In 2007, Siggi’s yogurt got its first big break. “We got a call from Whole Foods and they said they liked our low-sugar concept and wanted me to come present to them in Austin,” he says. “I was a newbie and I didn’t understand the grocery business. I didn’t understand how huge the opportunity was. Most people start regionally with Whole Foods but we were in half the country’s Whole Foods in 2008. A lot of buyers saw this as a long term trend.” This prediction held true and Siggi directly benefited as a result: according to Nielsen, Siggi’s Dairy is the fastest-growing national yogurt brand in the last year, with 120% growth in sales versus 2014.
“We started here around the same time as Greek yogurt and that was when people still needed to get over the barrier of eating thicker yogurt and eating things that are less sweet,” he says. “It took a while for people to adjust to it.
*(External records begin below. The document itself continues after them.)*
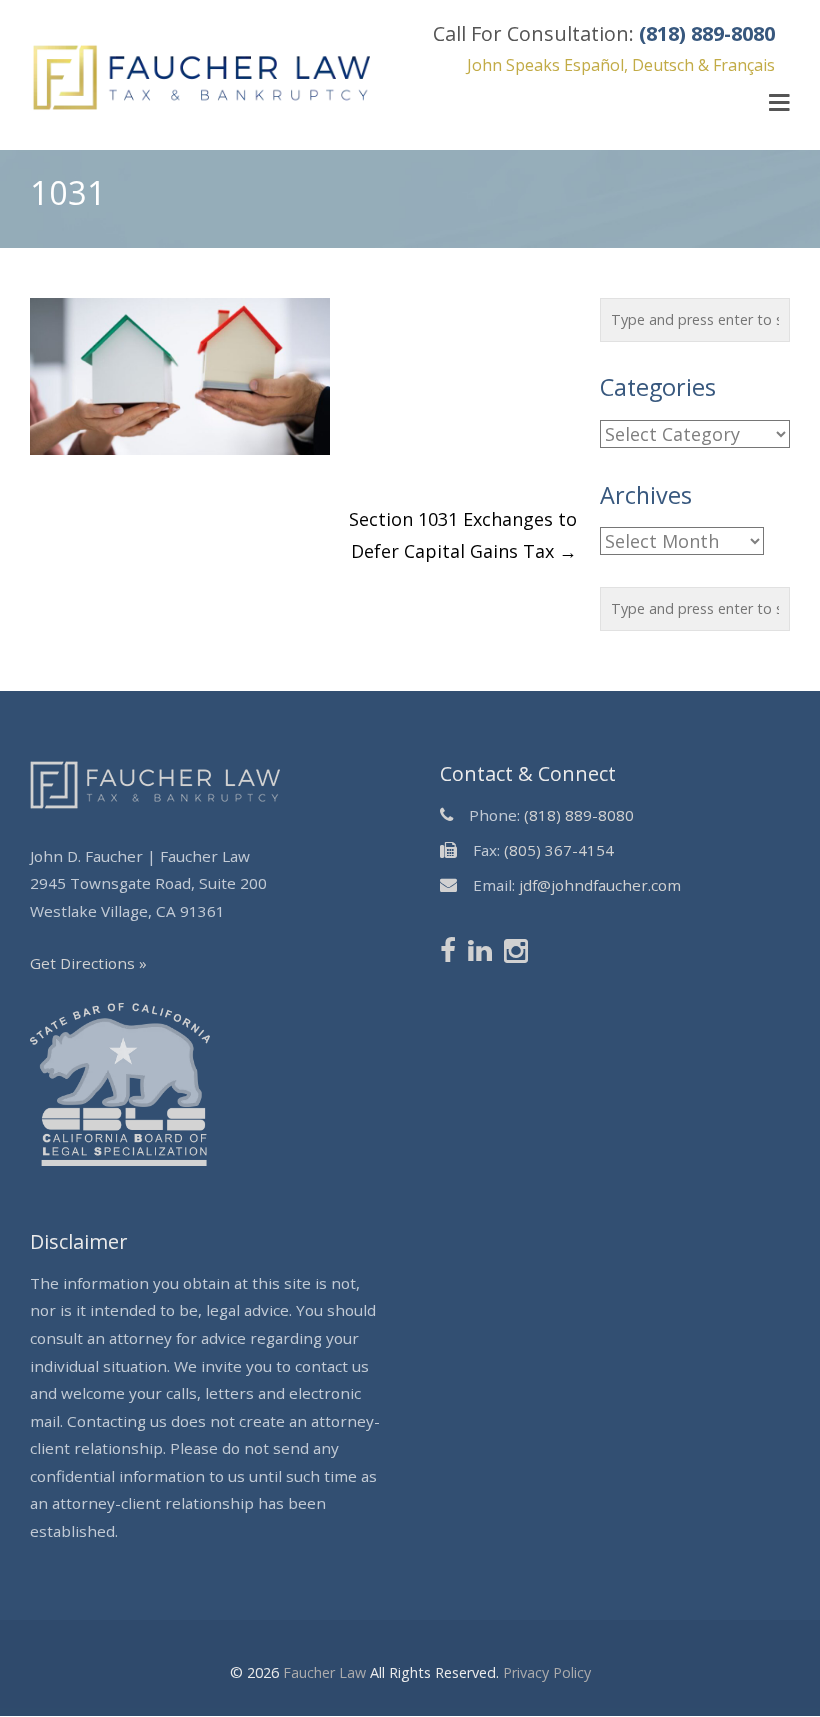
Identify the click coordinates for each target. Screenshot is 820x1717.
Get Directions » (88, 963)
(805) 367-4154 (559, 850)
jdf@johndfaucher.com (600, 885)
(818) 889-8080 (579, 815)
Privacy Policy (547, 1672)
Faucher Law (324, 1672)
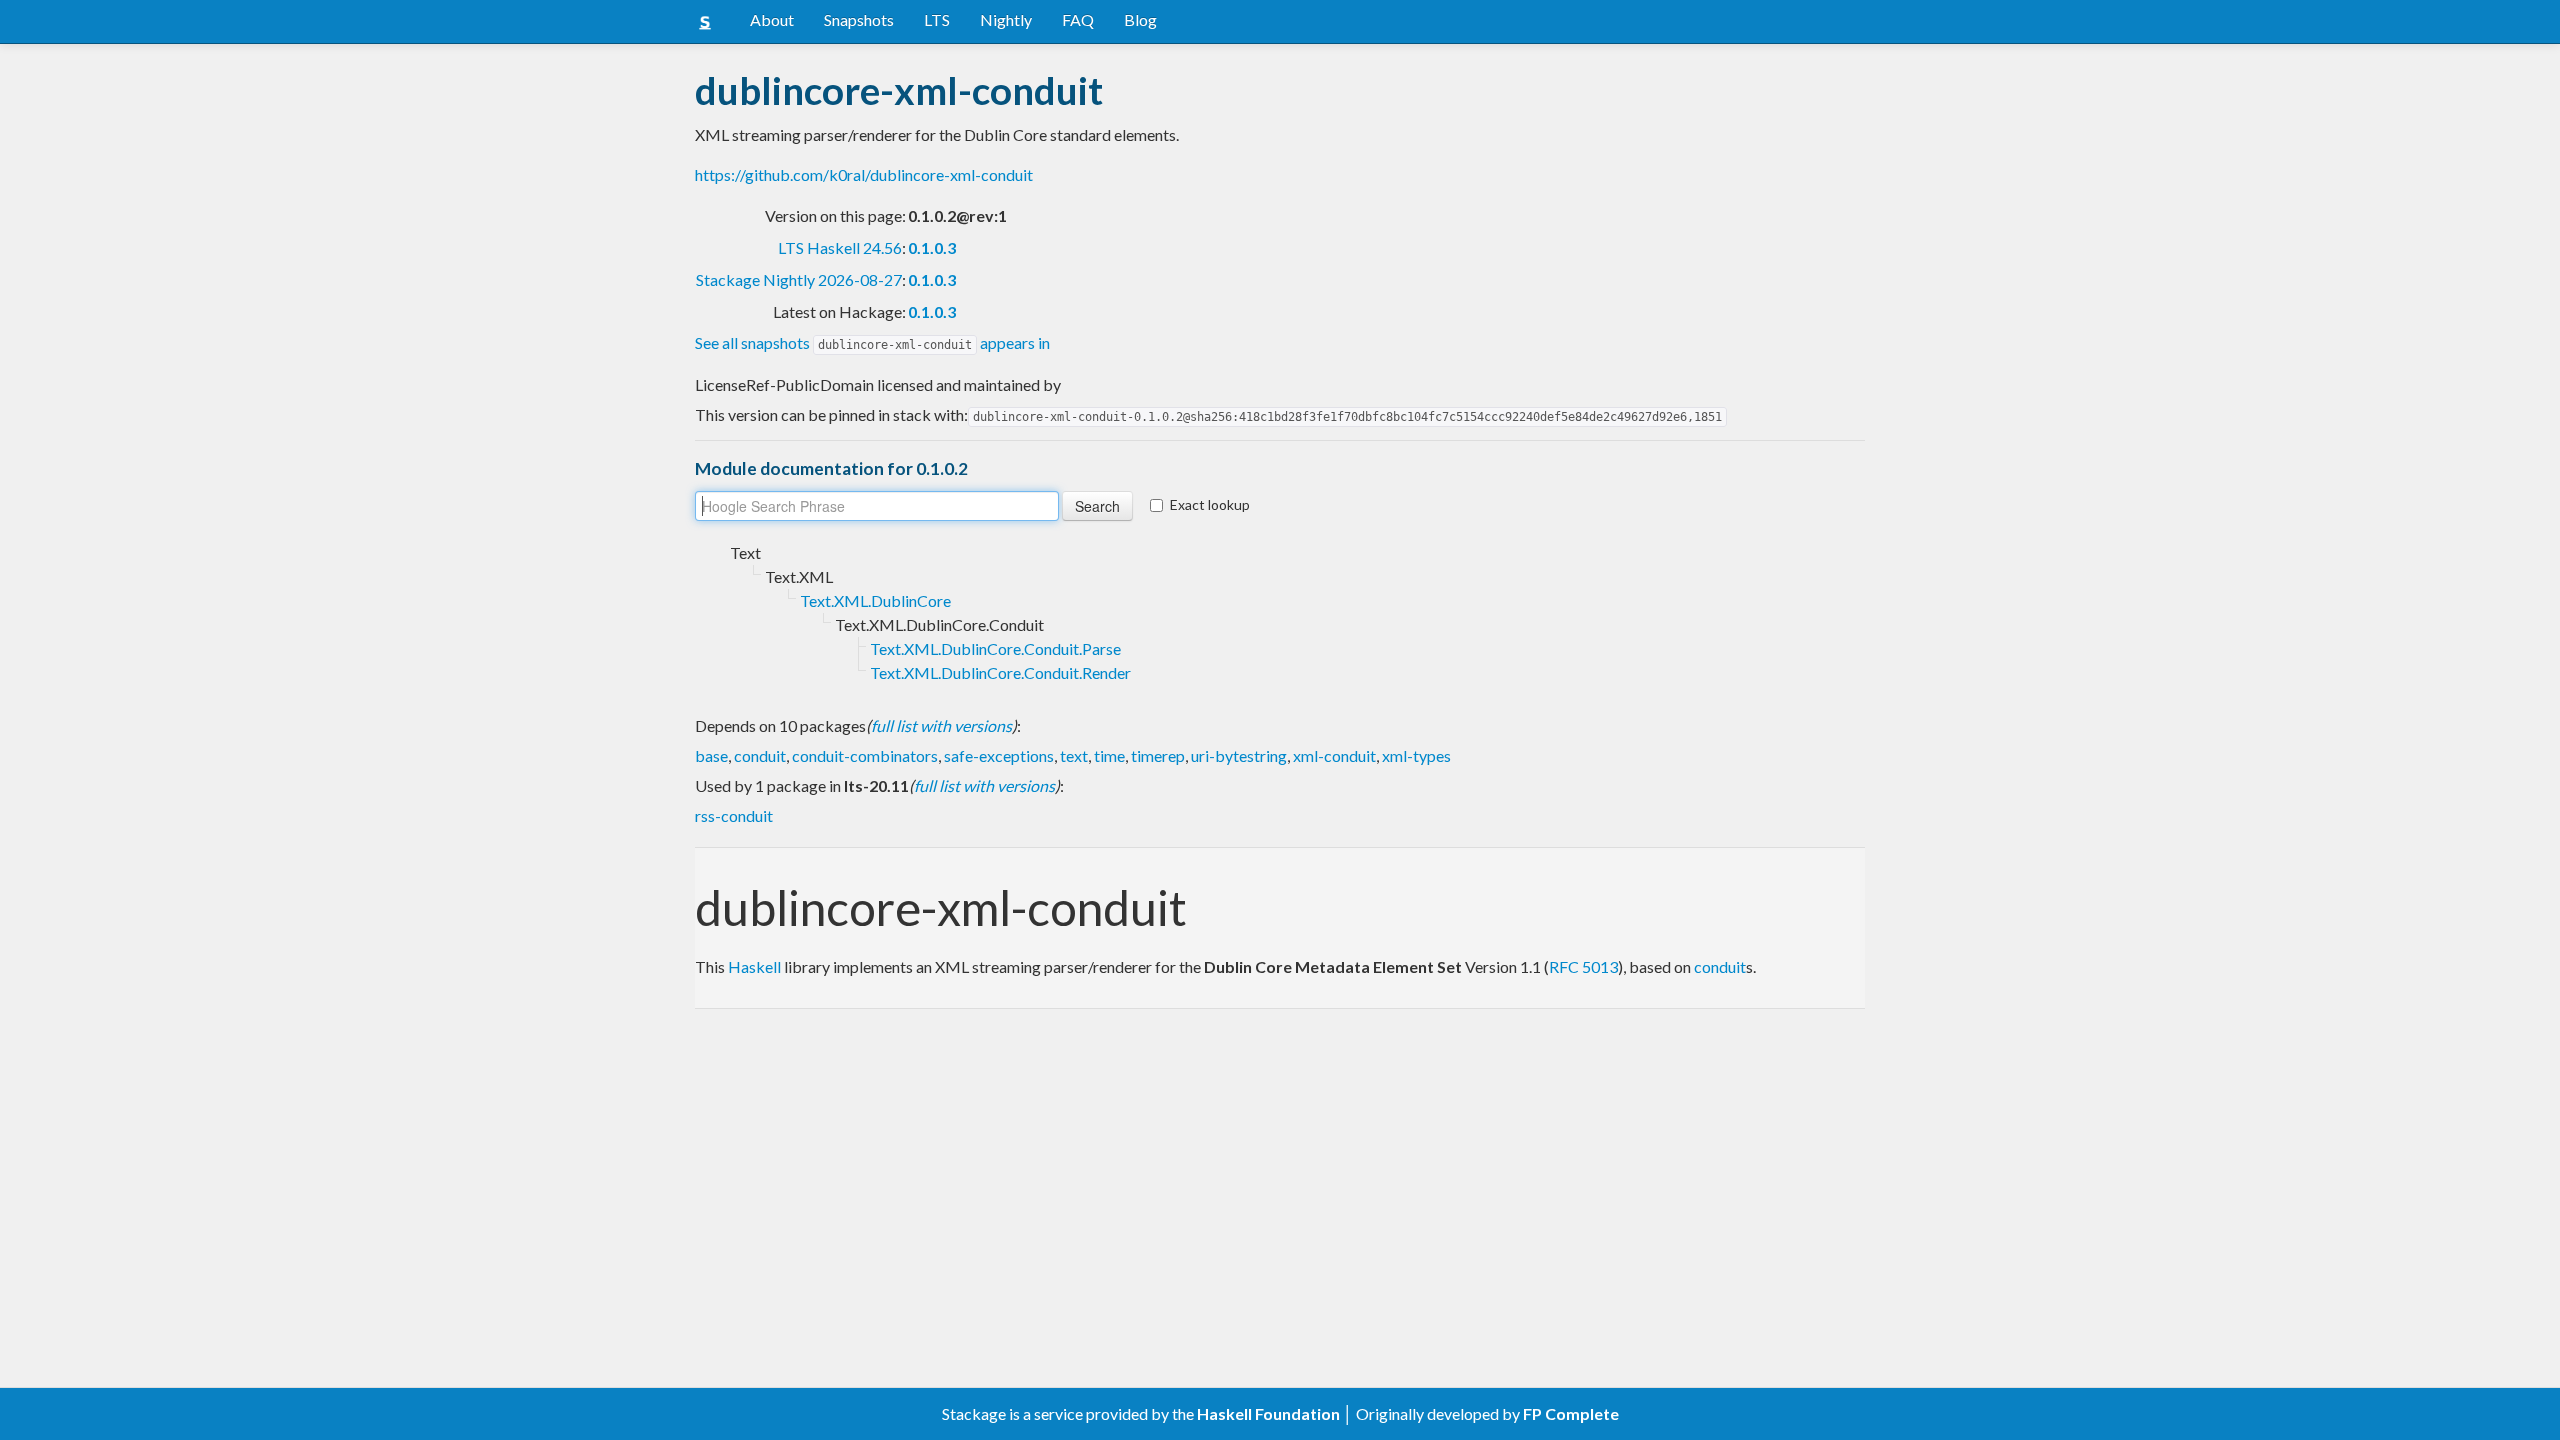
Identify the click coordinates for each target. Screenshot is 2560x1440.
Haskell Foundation (1268, 1413)
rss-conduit (734, 815)
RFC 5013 (1583, 966)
Now, the market has been coming to us.”
With the exploding popularity of healthy alternatives and a growing market for yogurt (which will become a $9.3bn industry in 2017), Hilmarsson says his company’s philosophy hasn’t changed since he started, but the business part has – Siggi’s Dairy is now bigger than he could have hoped for, with his yogurt now available in 11,000 stores, like Target, Wegmans, Shoprite and more.
Hilmarsson doesn’t characterize himself as a risk-tasker, a common attribute among entrepreneurs, but instead he says he’s cautious and careful.“I liked the product so much I didn’t mind failing. I was doing something I was passionate about,” says Hilmarsson. “I wouldn’t mind if I failed because I tried something worthwhile. I thought, this is good, I can stand for this, and if it fails I will still be proud.”